Only one stretch of the data below is needed: the line with "Instruction: Click the" through the last line. Output it exactly and drop the pictures.

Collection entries
▶
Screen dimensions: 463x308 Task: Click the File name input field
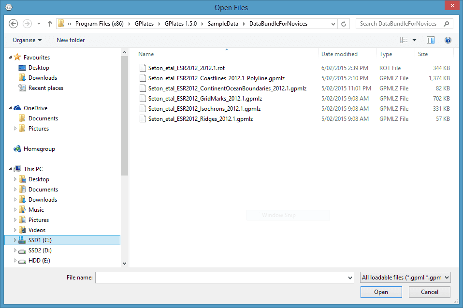tap(221, 278)
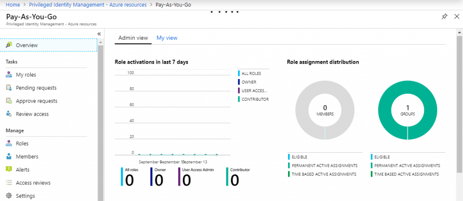Screen dimensions: 463x201
Task: Collapse the sidebar with the double chevron
Action: click(x=99, y=34)
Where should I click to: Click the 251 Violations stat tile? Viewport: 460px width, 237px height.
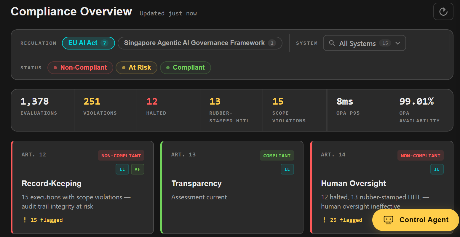tap(105, 110)

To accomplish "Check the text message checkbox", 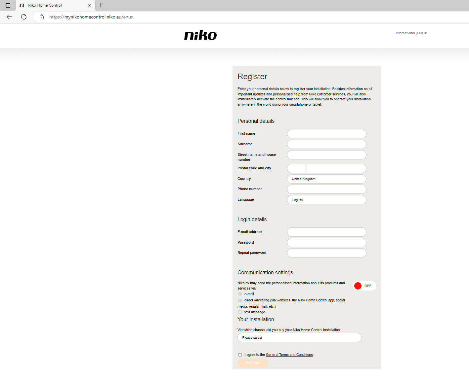I will (240, 312).
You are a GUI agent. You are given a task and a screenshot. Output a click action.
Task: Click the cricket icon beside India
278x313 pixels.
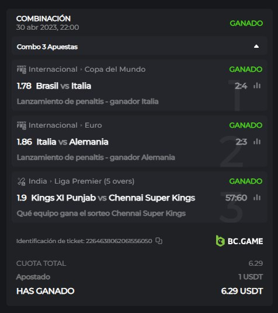(x=22, y=181)

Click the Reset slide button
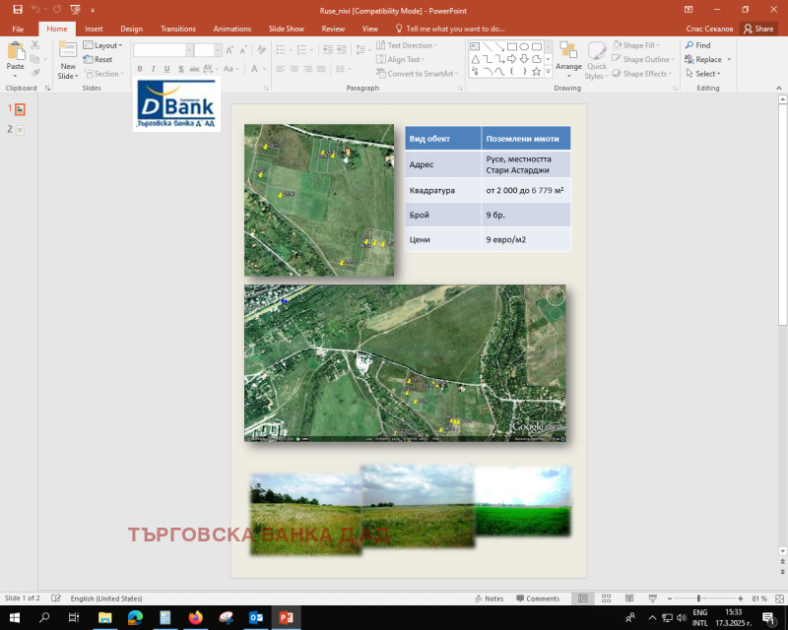pyautogui.click(x=98, y=60)
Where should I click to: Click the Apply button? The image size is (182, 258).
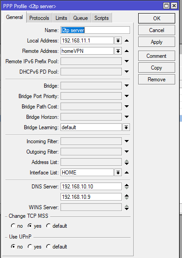157,42
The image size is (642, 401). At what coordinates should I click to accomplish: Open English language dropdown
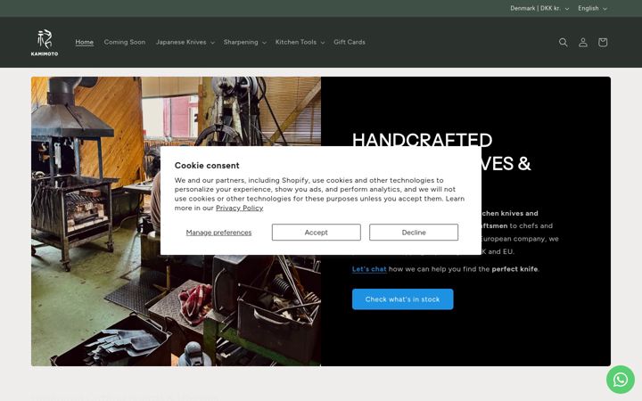592,8
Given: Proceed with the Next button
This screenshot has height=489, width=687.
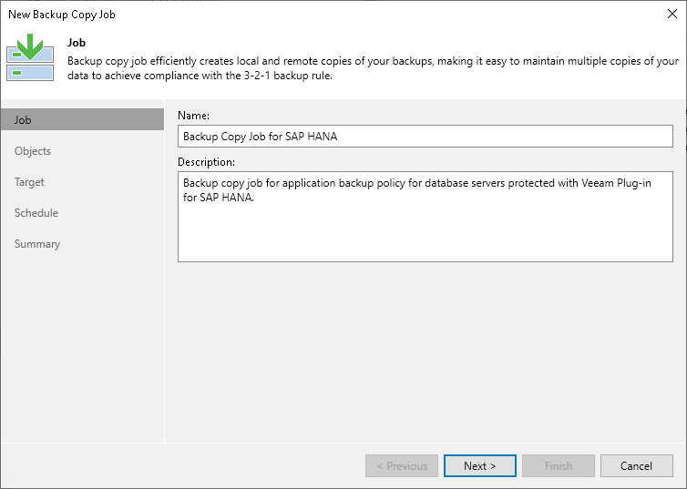Looking at the screenshot, I should click(x=479, y=466).
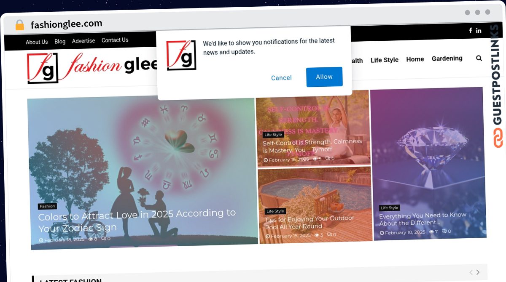The image size is (506, 282).
Task: Select the Gardening navigation item
Action: (x=447, y=59)
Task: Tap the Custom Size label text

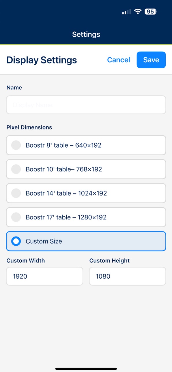Action: [x=44, y=241]
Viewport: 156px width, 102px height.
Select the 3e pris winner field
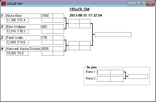138,76
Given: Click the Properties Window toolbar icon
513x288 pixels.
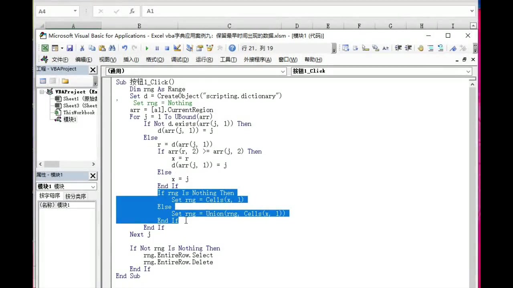Looking at the screenshot, I should pos(199,48).
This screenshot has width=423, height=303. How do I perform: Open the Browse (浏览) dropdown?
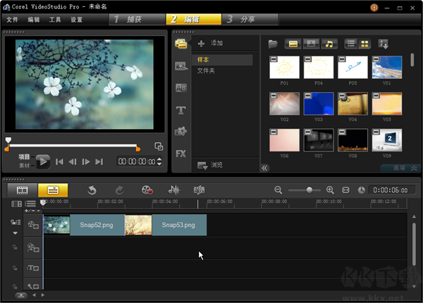210,165
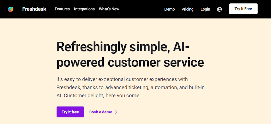Click the white Try it Free button
Image resolution: width=271 pixels, height=124 pixels.
click(x=243, y=9)
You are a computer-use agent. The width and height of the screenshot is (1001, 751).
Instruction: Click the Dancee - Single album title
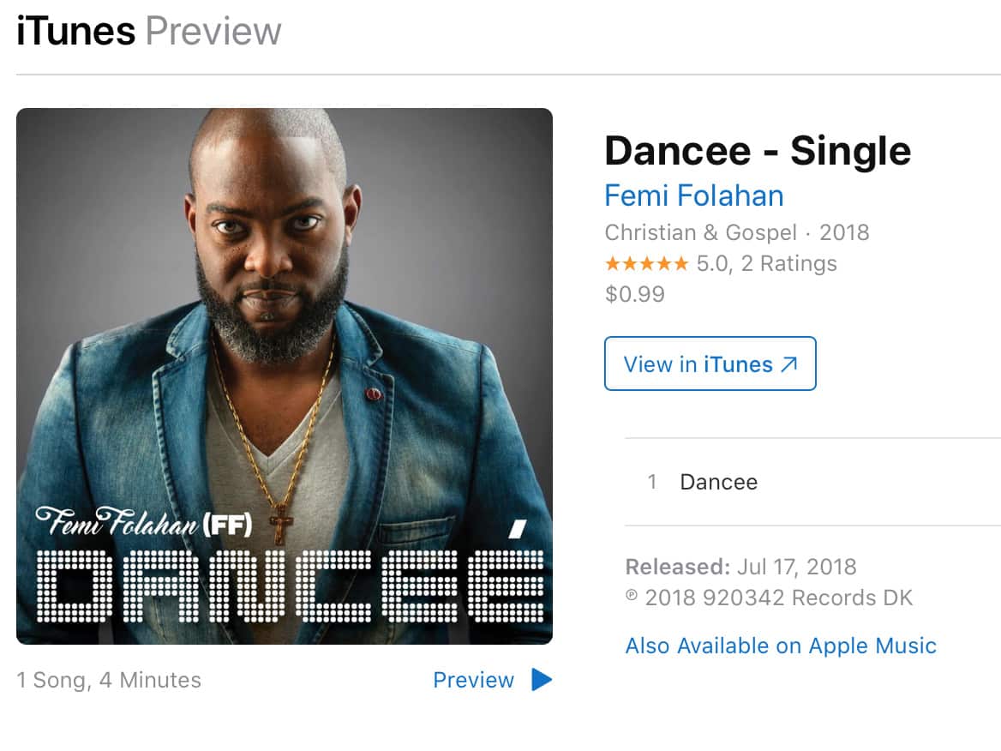pos(758,152)
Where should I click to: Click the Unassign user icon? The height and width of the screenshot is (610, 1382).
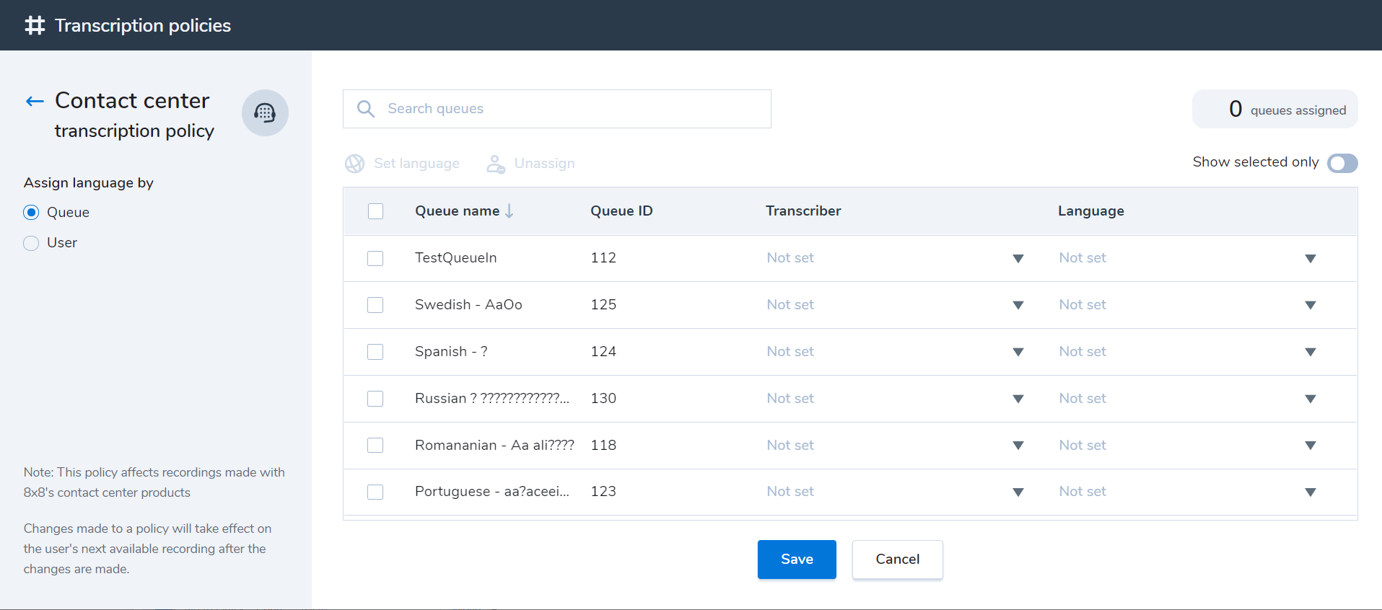(x=496, y=164)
◀
Answer:
Instruction: Click the Dancee - Single album title
pos(758,152)
Where should I click to: Click the Unassign user icon? The height and width of the screenshot is (610, 1382).
(x=496, y=164)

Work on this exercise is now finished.